Has Christmas come too early now that Santa Sunak has delivered his Summer Statement?
As markets opened on Monday 6, the consensus was there was plenty to look forward to, as chancellor Rishi Sunak was set to deliver his economic statement to the Commons and the markets anticipated some good gifts.
City analysts were weighing up what Mr Sunak would say, and debating how much fiscal policy would be “unleashed” – in the words of Matthew Cady, investment strategist at Brooks Macdonald – to combat the monetary effects of the Covid-19 pandemic.
As a result, the Blue-Chip index started strongly at the opening of the week, rising from 6,144.82 at close on Friday 3 to 6,291.15 at 8:30am on Monday 6, before tailing slightly during the day.
But while Wednesday’s Summer Statement – dubbed by many as the ‘mini-Budget’ – was big on promises, the market didn’t seem to bounce higher as a result.
Instead, the FTSE 100 closed further down on Wednesday 8, at 6,156.16 and even lower the next day, at 6,052.46.
So what disappointed the markets?
Of the raft of measures launched by the chancellor, let us see how well the big-ticket items have cut it with financial services professionals.
Stamp duty and green bonus
Commentators had expected stamp duty would be axed for six months for many homeowners. Instead of cutting it completely, Mr Sunak raised the residential stamp duty land tax threshold from £125,000 to £500,000.
He said the higher threshold would apply immediately to all residential property purchases and run until March 31 2021, and would result in the average stamp duty bill falling by £4,500.
This measure has gone down well with financial services professionals, with Florence Codjoe, personal finance expert at Bankrate, saying this move would be “especially significant for first-time buyers who are struggling to save for their own home”.
The raised SDLT threshold to £500,000 means more properties will be lifted temporarily out of the taxman’s reach, and could go a long way to helping first-time buyers especially with costs.
Additionally, homeowners will receive vouchers of up to £5,000 (£10,000 for poorer households) to pay for “green” property upgrades, as part of a £3bn green infrastructure budget. The Treasury said the measure is expected to support more than 100,000 green jobs.
But earlier this month, data from the Bank of England showed UK household deposits grew in May by more than £25bn, which was the biggest monthly increase since records began in 1997.
Is this a sign the consumer is ready to spend – or a red flag indicating dangerous consumer indebtedness? More than 30,000 job cuts have already been announced from big businesses and, on July 16, the Office for National Statistics will reveal its latest redundancy statistics. This will be an interesting read.
Maybe Mr Sunak’s ‘Eat Out to Help Out’ scheme of 50 per cent off restaurant meals will help cut household bills; or increase the likelihood of more diabetes-related claims on insurers. Time will tell.

Stored items:
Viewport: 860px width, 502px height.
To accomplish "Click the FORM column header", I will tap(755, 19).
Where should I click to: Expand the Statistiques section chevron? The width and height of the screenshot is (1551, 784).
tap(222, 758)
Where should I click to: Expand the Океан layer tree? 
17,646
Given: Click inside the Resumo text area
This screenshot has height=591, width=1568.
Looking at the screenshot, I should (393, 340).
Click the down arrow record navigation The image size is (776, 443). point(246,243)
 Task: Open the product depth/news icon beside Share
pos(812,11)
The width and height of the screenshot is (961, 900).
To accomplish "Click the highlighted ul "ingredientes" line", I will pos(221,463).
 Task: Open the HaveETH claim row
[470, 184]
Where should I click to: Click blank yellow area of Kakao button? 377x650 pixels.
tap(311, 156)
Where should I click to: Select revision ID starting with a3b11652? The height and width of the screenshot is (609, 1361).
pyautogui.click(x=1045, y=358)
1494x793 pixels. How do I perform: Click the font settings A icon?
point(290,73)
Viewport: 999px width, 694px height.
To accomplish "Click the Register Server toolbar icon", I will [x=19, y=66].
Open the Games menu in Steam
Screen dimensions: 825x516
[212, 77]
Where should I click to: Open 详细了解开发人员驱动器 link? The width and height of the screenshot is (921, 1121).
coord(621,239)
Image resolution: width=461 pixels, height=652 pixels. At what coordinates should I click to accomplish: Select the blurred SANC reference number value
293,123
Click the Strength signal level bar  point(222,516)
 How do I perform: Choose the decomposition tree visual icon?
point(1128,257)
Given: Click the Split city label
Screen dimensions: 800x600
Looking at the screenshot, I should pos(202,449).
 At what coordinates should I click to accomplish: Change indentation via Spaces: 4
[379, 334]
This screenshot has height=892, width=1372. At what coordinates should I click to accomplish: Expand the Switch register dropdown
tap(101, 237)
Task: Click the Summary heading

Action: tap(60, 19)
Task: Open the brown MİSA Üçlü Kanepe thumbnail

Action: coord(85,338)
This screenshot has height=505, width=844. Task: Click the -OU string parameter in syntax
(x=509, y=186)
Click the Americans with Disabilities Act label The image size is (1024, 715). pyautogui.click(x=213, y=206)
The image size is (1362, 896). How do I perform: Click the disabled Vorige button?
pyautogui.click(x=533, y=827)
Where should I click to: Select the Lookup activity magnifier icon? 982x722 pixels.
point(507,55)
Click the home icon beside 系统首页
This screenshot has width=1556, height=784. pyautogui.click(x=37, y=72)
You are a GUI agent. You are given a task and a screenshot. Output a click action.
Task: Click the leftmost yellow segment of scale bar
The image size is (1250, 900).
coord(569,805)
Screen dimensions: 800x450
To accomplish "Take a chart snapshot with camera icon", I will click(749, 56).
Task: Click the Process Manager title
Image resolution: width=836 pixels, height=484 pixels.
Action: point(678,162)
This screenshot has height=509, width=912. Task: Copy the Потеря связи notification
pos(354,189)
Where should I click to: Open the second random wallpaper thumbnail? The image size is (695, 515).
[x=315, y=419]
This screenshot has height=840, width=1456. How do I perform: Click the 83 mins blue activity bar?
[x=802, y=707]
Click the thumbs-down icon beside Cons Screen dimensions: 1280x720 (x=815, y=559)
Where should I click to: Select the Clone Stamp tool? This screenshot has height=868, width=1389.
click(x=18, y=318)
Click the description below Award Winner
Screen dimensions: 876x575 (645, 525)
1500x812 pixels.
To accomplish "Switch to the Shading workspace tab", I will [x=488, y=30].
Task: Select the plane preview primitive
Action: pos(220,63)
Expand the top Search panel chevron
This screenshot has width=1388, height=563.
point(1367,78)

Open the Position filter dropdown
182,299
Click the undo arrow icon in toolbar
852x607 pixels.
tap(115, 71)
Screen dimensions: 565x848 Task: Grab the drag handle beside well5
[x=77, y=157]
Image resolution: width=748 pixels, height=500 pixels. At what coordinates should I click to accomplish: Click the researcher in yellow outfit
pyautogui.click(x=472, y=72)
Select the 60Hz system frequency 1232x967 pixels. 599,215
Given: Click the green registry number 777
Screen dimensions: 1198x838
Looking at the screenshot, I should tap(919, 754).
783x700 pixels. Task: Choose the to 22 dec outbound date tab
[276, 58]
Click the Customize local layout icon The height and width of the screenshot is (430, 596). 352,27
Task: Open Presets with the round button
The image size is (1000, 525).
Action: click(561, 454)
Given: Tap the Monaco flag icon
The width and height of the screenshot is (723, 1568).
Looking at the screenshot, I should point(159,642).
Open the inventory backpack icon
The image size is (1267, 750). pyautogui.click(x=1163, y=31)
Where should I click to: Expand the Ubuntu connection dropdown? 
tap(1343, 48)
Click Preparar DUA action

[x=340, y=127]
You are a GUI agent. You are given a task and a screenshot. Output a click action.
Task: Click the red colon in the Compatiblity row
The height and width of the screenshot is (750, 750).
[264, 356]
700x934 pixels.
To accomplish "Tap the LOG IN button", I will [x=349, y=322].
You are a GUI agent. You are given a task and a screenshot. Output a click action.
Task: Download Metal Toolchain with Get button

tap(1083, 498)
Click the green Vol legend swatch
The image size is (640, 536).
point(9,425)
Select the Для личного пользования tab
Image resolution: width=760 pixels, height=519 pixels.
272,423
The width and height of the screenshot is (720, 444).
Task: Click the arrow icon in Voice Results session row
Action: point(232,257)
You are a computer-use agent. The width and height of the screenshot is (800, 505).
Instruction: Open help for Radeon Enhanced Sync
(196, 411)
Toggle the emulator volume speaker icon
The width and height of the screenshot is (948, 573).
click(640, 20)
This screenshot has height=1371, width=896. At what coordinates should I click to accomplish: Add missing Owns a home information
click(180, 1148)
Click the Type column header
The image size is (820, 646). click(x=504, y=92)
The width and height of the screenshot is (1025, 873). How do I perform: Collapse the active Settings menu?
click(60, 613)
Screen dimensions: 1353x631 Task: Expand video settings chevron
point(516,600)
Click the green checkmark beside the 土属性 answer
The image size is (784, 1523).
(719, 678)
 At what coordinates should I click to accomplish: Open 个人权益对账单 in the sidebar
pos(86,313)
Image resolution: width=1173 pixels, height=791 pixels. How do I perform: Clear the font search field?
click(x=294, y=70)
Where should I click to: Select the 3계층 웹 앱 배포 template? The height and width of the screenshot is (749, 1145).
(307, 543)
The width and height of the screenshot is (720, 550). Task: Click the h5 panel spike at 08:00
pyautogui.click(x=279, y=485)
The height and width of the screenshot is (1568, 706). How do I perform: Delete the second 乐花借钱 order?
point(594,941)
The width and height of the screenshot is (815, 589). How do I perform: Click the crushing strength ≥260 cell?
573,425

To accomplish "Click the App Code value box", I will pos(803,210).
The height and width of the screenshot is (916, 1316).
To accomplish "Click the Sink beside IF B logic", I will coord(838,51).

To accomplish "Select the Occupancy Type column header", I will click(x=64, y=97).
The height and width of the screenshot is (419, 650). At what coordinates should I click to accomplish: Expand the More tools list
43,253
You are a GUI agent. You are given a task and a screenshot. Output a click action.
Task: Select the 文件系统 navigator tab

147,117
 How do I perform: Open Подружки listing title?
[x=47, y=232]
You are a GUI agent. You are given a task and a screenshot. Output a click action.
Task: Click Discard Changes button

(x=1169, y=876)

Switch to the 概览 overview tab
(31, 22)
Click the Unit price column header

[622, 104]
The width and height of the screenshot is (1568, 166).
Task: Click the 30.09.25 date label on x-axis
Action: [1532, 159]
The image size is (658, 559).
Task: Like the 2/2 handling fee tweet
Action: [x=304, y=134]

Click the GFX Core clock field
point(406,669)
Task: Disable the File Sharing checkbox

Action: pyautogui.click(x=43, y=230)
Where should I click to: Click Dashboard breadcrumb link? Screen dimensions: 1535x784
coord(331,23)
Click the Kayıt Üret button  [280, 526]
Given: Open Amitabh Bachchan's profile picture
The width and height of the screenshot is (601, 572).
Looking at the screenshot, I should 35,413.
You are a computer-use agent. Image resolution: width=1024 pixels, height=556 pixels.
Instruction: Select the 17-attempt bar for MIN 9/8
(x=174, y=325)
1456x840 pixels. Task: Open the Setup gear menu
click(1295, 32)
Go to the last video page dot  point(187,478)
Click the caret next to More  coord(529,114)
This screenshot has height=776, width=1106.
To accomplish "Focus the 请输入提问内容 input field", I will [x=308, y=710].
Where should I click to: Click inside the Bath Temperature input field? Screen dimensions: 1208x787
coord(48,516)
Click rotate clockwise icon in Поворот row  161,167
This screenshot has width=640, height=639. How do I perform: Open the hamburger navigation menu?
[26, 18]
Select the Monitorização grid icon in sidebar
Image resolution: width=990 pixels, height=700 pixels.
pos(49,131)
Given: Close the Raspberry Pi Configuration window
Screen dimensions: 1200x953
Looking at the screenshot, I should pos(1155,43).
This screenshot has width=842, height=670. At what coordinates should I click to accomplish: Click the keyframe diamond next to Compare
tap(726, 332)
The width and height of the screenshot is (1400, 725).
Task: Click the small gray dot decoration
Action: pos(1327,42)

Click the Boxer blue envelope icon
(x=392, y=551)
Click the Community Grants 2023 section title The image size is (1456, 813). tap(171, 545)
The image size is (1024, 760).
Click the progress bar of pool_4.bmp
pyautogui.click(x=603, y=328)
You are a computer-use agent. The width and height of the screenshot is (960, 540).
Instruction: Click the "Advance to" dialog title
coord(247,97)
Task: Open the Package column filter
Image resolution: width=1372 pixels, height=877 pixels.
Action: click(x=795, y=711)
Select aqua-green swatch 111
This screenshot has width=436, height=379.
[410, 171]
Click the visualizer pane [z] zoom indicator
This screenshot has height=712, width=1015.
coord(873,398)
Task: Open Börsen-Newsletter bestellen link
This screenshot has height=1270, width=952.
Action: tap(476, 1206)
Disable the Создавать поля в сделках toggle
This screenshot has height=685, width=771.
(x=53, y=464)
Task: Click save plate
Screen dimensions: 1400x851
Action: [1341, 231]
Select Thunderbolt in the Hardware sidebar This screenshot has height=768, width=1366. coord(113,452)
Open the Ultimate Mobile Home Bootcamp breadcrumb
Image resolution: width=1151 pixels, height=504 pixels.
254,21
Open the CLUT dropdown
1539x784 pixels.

» TASK OBJECTIVE
Copy the passage of the article on the Summer Statement that starts with "The raised SDLT" and continues through "began in 1997.", reproducing it word for word.

» RESPONSE AREA
The raised SDLT threshold to £500,000 means more properties will be lifted temporarily out of the taxman’s reach, and could go a long way to helping first-time buyers especially with costs.
Additionally, homeowners will receive vouchers of up to £5,000 (£10,000 for poorer households) to pay for “green” property upgrades, as part of a £3bn green infrastructure budget. The Treasury said the measure is expected to support more than 100,000 green jobs.
But earlier this month, data from the Bank of England showed UK household deposits grew in May by more than £25bn, which was the biggest monthly increase since records began in 1997.